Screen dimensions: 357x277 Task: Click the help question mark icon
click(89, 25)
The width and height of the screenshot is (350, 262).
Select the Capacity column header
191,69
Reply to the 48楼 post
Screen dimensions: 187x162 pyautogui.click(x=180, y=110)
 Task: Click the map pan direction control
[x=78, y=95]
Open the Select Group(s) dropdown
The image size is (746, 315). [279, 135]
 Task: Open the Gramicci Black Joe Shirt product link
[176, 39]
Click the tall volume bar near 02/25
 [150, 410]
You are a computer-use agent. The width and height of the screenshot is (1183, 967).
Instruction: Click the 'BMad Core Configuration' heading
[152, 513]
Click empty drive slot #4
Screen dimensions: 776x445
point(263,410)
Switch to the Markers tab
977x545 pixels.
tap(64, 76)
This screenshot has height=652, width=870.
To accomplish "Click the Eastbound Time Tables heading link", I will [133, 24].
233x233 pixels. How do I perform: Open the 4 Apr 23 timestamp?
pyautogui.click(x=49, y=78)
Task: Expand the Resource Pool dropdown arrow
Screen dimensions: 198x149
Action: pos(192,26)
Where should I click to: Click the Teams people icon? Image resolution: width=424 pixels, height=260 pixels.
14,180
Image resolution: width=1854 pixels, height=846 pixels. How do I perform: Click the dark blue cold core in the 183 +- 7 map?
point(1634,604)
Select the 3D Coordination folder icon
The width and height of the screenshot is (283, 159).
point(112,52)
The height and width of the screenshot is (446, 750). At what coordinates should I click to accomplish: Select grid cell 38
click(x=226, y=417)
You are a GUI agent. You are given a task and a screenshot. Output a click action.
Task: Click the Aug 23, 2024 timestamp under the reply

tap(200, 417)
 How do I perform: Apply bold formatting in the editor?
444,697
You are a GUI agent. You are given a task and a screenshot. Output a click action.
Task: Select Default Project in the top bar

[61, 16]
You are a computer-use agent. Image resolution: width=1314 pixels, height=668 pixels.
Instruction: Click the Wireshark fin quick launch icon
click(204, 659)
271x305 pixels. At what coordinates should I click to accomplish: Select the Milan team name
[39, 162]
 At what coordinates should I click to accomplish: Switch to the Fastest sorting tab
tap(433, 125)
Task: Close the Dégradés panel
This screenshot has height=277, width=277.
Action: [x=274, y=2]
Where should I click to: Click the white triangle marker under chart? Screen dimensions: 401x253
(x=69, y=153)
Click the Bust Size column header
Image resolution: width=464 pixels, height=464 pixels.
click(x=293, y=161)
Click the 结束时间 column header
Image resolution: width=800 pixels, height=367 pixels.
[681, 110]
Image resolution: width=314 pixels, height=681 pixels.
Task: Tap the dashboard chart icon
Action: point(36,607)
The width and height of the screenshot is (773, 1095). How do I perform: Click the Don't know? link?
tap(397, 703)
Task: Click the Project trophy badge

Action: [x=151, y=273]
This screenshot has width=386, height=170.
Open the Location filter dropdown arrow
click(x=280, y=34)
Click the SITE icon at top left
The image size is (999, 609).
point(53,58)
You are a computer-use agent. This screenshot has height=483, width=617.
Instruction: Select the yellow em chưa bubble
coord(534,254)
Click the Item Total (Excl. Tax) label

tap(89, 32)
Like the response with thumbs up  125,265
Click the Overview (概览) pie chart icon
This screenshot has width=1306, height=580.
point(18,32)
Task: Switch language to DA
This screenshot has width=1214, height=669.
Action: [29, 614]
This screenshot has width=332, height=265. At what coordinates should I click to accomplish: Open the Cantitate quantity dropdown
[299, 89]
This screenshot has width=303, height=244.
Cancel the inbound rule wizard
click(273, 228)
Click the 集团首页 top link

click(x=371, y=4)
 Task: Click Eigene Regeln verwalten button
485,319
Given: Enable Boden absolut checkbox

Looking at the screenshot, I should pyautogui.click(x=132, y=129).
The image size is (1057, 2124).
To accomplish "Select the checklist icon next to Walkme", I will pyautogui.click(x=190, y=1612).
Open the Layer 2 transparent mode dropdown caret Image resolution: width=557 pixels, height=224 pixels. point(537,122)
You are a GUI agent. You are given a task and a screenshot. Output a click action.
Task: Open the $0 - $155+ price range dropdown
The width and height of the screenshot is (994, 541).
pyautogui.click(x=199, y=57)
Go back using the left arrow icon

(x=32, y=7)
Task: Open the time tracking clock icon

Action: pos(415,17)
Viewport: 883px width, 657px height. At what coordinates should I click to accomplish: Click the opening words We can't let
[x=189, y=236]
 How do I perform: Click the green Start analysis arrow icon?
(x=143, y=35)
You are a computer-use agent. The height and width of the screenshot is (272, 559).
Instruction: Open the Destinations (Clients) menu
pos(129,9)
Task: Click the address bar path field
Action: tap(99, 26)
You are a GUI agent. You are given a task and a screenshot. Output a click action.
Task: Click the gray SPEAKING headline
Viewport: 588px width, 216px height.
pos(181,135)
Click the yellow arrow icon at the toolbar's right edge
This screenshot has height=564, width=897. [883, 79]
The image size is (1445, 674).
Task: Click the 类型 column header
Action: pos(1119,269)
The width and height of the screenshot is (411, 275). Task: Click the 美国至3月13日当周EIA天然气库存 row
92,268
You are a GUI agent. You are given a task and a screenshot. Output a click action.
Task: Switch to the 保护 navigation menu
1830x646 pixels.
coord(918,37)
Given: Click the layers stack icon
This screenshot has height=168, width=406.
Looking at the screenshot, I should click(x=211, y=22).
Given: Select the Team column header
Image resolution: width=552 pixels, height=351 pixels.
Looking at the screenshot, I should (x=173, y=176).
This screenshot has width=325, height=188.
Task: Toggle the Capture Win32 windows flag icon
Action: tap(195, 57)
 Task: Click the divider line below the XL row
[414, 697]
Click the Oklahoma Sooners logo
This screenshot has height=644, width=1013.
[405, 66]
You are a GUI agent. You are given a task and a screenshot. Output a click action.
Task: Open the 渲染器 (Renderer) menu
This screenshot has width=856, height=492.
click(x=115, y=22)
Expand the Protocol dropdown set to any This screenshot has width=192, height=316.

Task statement:
Everything in the data above must be restated verbatim.

Result of the task:
Screen dimensions: 357x277 Task: Click the help question mark icon
click(89, 25)
The width and height of the screenshot is (350, 262).
Select the Capacity column header
191,69
Reply to the 48楼 post
Screen dimensions: 187x162 pyautogui.click(x=180, y=110)
 Task: Click the map pan direction control
[x=78, y=95]
Open the Select Group(s) dropdown
The image size is (746, 315). [279, 135]
 Task: Open the Gramicci Black Joe Shirt product link
[176, 39]
Click the tall volume bar near 02/25
 [150, 410]
You are a computer-use agent. The width and height of the screenshot is (1183, 967).
Instruction: Click the 'BMad Core Configuration' heading
[152, 513]
Click empty drive slot #4
Screen dimensions: 776x445
point(263,410)
Switch to the Markers tab
977x545 pixels.
tap(64, 76)
This screenshot has height=652, width=870.
To accomplish "Click the Eastbound Time Tables heading link", I will [133, 24].
233x233 pixels. How do I perform: Open the 4 Apr 23 timestamp?
pyautogui.click(x=49, y=78)
Task: Expand the Resource Pool dropdown arrow
Screen dimensions: 198x149
Action: pos(192,26)
Where should I click to: Click the Teams people icon? Image resolution: width=424 pixels, height=260 pixels.
14,180
Image resolution: width=1854 pixels, height=846 pixels. How do I perform: Click the dark blue cold core in the 183 +- 7 map?
point(1634,604)
Select the 3D Coordination folder icon
The width and height of the screenshot is (283, 159).
point(112,52)
The height and width of the screenshot is (446, 750). At what coordinates should I click to accomplish: Select grid cell 38
click(x=226, y=417)
You are a GUI agent. You are given a task and a screenshot. Output a click action.
Task: Click the Aug 23, 2024 timestamp under the reply

tap(200, 417)
 How do I perform: Apply bold formatting in the editor?
444,697
You are a GUI agent. You are given a task and a screenshot. Output a click action.
Task: Select Default Project in the top bar

[61, 16]
You are a computer-use agent. Image resolution: width=1314 pixels, height=668 pixels.
Instruction: Click the Wireshark fin quick launch icon
click(204, 659)
271x305 pixels. At what coordinates should I click to accomplish: Select the Milan team name
[39, 162]
 At what coordinates should I click to accomplish: Switch to the Fastest sorting tab
tap(433, 125)
Task: Close the Dégradés panel
This screenshot has height=277, width=277.
Action: [x=274, y=2]
Where should I click to: Click the white triangle marker under chart? Screen dimensions: 401x253
(x=69, y=153)
Click the Bust Size column header
Image resolution: width=464 pixels, height=464 pixels.
click(x=293, y=161)
Click the 结束时间 column header
Image resolution: width=800 pixels, height=367 pixels.
[681, 110]
Image resolution: width=314 pixels, height=681 pixels.
Task: Tap the dashboard chart icon
Action: point(36,607)
The width and height of the screenshot is (773, 1095). How do I perform: Click the Don't know? link?
tap(397, 703)
Task: Click the Project trophy badge

Action: [x=151, y=273]
This screenshot has width=386, height=170.
Open the Location filter dropdown arrow
click(x=280, y=34)
Click the SITE icon at top left
The image size is (999, 609).
point(53,58)
You are a computer-use agent. This screenshot has height=483, width=617.
Instruction: Select the yellow em chưa bubble
coord(534,254)
Click the Item Total (Excl. Tax) label

tap(89, 32)
Like the response with thumbs up  125,265
Click the Overview (概览) pie chart icon
This screenshot has width=1306, height=580.
point(18,32)
Task: Switch language to DA
This screenshot has width=1214, height=669.
Action: [29, 614]
This screenshot has width=332, height=265. At what coordinates should I click to accomplish: Open the Cantitate quantity dropdown
[299, 89]
This screenshot has width=303, height=244.
Cancel the inbound rule wizard
click(273, 228)
Click the 集团首页 top link

click(x=371, y=4)
 Task: Click Eigene Regeln verwalten button
485,319
Given: Enable Boden absolut checkbox

Looking at the screenshot, I should pyautogui.click(x=132, y=129).
The image size is (1057, 2124).
To accomplish "Select the checklist icon next to Walkme", I will pyautogui.click(x=190, y=1612).
Open the Layer 2 transparent mode dropdown caret Image resolution: width=557 pixels, height=224 pixels. point(537,122)
You are a GUI agent. You are given a task and a screenshot. Output a click action.
Task: Open the $0 - $155+ price range dropdown
The width and height of the screenshot is (994, 541).
pyautogui.click(x=199, y=57)
Go back using the left arrow icon

(x=32, y=7)
Task: Open the time tracking clock icon

Action: pos(415,17)
Viewport: 883px width, 657px height. At what coordinates should I click to accomplish: Click the opening words We can't let
[x=189, y=236]
 How do I perform: Click the green Start analysis arrow icon?
(x=143, y=35)
You are a computer-use agent. The height and width of the screenshot is (272, 559).
Instruction: Open the Destinations (Clients) menu
pos(129,9)
Task: Click the address bar path field
Action: tap(99, 26)
You are a GUI agent. You are given a task and a screenshot. Output a click action.
Task: Click the gray SPEAKING headline
Viewport: 588px width, 216px height.
pos(181,135)
Click the yellow arrow icon at the toolbar's right edge
This screenshot has height=564, width=897. [883, 79]
The image size is (1445, 674).
Task: Click the 类型 column header
Action: pos(1119,269)
The width and height of the screenshot is (411, 275). Task: Click the 美国至3月13日当周EIA天然气库存 row
92,268
You are a GUI agent. You are given a task and a screenshot. Output a click action.
Task: Switch to the 保护 navigation menu
1830x646 pixels.
coord(918,37)
Given: Click the layers stack icon
This screenshot has height=168, width=406.
Looking at the screenshot, I should click(x=211, y=22).
Given: Select the Team column header
Image resolution: width=552 pixels, height=351 pixels.
Looking at the screenshot, I should (x=173, y=176).
This screenshot has width=325, height=188.
Task: Toggle the Capture Win32 windows flag icon
Action: tap(195, 57)
 Task: Click the divider line below the XL row
[414, 697]
Click the Oklahoma Sooners logo
This screenshot has height=644, width=1013.
[405, 66]
You are a GUI agent. You are given a task and a screenshot. Output a click action.
Task: Open the 渲染器 (Renderer) menu
This screenshot has width=856, height=492.
click(x=115, y=22)
Expand the Protocol dropdown set to any This screenshot has width=192, height=316.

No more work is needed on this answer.